Der Wissenschaft dienen

Tausende Ehrenamtler sind in der Bundesrepublik für die Bodendenkmalpflege tätig. Peter Wenzel ist einer dieser Helfer, die historische Funde aufspüren, melden und schützen.­

„Dem Boden Informationen zu entlocken, die über Jahrtausende verborgen waren“ – das ist es, was Peter Wenzel an seiner Arbeit fasziniert. Und dafür hilft er der Landesarchäologie Mecklenburg-Vorpommern als ehrenamtlicher Bodendenkmalpfleger.

„Ich suche bei Feldbegehungen nach archäologischen Fundstücken und überprüfe den Zustand bereits bekannter Fundstellen. Manchmal geht es auch darum, durch Baustellenbeobachtung mögliche Zerstörungen zu verhindern“, erklärt der 34-Jährige. „Wichtig für die Arbeit sind gute Augen und eine Menge Sachkenntnis, die mir in Lehrgängen von der Fachbehörde vermittelt wurde. Der Metalldetektor ist nur ein zusätzliches Werkzeug.“ Die entdeckten Funde werden akribisch verpackt, beschriftet und regelmäßig beim Landesamt abgeliefert und teilweise auch publiziert.

 



Ihr Engagement ist vielseitig


Solches beispielhafte Engagement wie das von Peter Wenzel braucht es viel, um das archäologische und baukulturelle Erbe zu erhalten und zu pflegen. „Ohne die freiwilligen Helfer sähe es an manchen Orten zappenduster aus“, sagt ­der Vorstand der Deutschen Stiftung Denkmalschutz (DSD), Dr. Steffen Skudelny. „Ohne sie würde so manche Kirche nur noch wenige Male im Jahr aufgeschlossen und würde in einigen Museen kein Licht angeschaltet. Ohne sie wären unzählige Denkmale schon lange verloren.“ Die Ehrenamtler finden und erfassen das kulturelle Erbe, sie erforschen, dokumentieren und bewahren es, und sie sensibilisieren für dessen Bedeutung.

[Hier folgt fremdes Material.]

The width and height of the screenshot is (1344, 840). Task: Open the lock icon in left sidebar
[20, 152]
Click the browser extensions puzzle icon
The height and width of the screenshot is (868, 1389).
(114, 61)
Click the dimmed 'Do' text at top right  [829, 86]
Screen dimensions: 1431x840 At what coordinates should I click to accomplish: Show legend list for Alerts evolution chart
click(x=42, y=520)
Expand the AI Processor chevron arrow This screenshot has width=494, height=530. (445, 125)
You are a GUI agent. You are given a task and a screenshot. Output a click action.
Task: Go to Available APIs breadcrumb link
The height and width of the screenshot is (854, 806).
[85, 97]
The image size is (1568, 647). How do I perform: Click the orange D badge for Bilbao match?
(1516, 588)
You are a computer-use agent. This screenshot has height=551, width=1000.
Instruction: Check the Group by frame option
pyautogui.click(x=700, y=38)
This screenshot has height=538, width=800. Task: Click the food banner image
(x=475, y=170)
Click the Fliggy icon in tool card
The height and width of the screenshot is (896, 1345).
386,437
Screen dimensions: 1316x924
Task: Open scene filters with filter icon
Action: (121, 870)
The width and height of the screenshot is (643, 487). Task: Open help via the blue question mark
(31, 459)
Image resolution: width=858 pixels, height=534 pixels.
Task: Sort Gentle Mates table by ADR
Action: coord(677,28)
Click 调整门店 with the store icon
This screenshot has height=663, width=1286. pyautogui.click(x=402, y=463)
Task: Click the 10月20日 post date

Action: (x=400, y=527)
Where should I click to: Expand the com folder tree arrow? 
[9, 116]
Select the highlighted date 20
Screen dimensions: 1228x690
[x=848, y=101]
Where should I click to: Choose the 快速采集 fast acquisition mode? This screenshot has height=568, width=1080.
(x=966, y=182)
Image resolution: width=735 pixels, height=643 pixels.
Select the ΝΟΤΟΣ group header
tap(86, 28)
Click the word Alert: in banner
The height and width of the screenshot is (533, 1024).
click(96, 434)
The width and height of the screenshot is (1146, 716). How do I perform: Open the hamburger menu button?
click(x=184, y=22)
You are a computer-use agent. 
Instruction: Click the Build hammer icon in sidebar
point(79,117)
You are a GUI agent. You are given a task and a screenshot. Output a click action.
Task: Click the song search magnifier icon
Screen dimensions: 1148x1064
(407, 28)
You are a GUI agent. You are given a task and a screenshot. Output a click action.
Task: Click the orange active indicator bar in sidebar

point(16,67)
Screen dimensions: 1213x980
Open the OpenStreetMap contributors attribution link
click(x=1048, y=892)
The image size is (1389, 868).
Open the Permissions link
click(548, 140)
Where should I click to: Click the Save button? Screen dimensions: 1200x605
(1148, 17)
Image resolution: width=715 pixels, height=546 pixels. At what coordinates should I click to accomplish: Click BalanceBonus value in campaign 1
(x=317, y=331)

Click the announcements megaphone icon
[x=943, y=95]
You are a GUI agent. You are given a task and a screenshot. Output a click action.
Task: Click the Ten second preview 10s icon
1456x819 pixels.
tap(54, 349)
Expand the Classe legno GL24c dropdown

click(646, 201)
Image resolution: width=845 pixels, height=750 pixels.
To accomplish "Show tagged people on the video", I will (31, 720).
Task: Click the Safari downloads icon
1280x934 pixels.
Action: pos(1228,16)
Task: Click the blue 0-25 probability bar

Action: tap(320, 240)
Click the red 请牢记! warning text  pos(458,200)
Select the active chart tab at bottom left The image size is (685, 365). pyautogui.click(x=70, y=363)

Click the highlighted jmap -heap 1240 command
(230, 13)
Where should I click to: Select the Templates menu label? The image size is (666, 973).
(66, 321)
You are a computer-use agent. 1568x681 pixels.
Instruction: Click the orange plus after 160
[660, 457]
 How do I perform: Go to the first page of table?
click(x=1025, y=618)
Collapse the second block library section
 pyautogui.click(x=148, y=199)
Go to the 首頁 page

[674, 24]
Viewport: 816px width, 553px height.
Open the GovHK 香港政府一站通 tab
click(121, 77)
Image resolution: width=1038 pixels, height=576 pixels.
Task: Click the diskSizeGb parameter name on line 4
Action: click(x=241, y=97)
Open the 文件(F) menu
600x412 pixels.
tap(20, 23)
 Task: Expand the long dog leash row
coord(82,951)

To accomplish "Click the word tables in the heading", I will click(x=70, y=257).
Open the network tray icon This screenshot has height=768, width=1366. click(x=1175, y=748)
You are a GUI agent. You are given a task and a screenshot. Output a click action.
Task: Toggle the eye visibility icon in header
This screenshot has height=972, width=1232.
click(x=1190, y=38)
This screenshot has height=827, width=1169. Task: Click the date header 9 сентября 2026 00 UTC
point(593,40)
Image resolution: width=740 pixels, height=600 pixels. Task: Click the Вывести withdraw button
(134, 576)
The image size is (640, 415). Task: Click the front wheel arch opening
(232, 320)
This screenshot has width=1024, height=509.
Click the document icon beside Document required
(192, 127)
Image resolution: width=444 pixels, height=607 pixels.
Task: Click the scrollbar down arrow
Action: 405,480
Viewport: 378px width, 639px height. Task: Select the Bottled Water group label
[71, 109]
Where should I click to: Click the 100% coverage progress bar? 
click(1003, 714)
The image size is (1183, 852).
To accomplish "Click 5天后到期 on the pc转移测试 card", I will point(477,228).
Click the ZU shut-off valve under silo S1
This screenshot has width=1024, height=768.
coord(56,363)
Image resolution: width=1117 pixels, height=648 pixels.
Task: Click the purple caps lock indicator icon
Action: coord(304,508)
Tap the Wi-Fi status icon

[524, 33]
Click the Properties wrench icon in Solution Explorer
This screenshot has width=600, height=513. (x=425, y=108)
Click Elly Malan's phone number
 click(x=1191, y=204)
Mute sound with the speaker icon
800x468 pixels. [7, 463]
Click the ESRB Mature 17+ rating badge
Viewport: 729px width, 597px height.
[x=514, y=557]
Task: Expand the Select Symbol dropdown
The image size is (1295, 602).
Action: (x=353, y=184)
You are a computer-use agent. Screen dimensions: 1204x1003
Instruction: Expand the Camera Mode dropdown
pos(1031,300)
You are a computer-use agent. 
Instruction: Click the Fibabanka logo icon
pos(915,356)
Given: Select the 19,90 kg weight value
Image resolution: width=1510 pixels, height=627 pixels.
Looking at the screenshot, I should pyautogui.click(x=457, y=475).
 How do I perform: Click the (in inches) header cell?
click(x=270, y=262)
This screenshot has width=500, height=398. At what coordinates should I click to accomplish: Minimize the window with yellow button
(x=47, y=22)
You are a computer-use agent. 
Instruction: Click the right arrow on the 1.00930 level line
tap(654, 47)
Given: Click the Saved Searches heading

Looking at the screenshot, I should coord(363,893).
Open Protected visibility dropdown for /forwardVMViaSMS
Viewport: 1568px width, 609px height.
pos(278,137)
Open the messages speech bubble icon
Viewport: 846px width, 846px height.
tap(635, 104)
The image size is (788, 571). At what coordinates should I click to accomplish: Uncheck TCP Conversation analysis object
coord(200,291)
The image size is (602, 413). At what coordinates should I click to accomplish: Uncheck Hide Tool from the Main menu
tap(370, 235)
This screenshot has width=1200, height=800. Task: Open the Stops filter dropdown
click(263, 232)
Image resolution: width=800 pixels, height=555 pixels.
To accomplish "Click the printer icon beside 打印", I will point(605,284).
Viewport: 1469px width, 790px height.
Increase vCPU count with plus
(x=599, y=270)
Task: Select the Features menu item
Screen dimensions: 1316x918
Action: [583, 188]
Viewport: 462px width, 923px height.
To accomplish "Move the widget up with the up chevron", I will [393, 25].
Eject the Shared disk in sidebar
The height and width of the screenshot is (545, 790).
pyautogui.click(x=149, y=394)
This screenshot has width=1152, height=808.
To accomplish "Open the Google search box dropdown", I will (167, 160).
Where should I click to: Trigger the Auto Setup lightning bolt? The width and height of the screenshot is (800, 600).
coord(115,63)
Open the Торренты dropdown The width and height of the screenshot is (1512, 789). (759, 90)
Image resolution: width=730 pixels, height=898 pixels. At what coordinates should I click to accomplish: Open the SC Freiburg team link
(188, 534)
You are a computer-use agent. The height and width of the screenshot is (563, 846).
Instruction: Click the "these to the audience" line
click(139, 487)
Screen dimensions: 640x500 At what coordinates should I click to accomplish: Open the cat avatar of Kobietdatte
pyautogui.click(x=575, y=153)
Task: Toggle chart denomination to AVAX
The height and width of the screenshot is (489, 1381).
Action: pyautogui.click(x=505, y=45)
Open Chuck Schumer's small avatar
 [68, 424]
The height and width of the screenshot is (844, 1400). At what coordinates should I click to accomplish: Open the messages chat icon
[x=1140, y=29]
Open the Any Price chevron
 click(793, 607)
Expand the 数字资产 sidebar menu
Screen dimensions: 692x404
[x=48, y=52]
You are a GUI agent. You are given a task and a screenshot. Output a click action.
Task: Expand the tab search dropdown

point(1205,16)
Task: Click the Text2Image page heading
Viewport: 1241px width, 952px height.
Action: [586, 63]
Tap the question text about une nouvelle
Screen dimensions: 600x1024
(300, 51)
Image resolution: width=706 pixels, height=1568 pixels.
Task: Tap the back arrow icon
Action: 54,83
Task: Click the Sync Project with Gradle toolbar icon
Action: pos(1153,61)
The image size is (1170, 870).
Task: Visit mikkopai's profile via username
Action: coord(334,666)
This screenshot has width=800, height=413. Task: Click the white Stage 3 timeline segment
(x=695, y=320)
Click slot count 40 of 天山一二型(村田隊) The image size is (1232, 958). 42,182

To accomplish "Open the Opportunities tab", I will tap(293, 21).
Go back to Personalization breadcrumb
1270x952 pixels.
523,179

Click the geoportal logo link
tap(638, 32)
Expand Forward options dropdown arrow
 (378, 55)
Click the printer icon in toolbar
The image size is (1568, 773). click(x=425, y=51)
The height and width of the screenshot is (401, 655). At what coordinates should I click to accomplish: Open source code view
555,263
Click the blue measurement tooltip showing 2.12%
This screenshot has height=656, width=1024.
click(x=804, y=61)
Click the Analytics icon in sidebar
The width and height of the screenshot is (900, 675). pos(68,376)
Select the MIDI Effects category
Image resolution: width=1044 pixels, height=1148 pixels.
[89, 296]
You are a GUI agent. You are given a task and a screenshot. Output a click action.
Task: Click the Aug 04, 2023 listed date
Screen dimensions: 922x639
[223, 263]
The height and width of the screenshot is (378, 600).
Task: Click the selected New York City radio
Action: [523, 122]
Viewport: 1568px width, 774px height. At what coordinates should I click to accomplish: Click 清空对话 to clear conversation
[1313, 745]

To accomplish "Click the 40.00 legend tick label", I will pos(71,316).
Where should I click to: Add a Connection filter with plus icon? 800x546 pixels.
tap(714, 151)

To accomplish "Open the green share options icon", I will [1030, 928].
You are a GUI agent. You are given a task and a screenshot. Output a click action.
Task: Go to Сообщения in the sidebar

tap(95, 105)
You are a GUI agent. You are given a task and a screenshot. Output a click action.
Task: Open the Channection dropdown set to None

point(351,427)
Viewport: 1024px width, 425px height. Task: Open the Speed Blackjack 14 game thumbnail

Oft wirken die Helfer unerkannt im Hintergrund: wie etwa die von den Landesämtern eingesetzten ehrenamtlichen Bodendenkmalpfleger oder auch die vielen fleißigen Mitglieder der Fördervereine, die für die Erhaltung von Kirchen, Bürgerhäusern oder Schlössern kämpfen (siehe unseren Artikel "Alte Heimat, neues Leben"). Es gibt auch diejenigen, die gerade die Öffentlichkeit suchen, um für die Denkmale zu werben: die Ortskuratoren der Deutschen Stiftung Denkmalschutz zum Beispiel. Oder die Freiwilligen, die ihr Wissen weitergeben und für den Nachwuchs in der Denkmalpflege sorgen, wie die sogenannten Teamer, die als ehemalige Jugendbauhüttler und ausgebildete Gruppenleiter nun selbst die Seminare der Jugendbauhütten begleiten.

Mit Herz und Hand: Sophie Just (Mitte) erklärt Teilnehmern der Jugendbauhütte das Korbflechten an einem historischen Stuhl.
© Matthias Bein
Mit Herz und Hand: Sophie Just (Mitte) erklärt Teilnehmern der Jugendbauhütte das Korbflechten an einem historischen Stuhl.

Den Nachwuchs fördern


Sophie Just ist als Teamerin der Jugendbauhütte im Einsatz – dem Nachwuchsfreiwilligendienst der DSD.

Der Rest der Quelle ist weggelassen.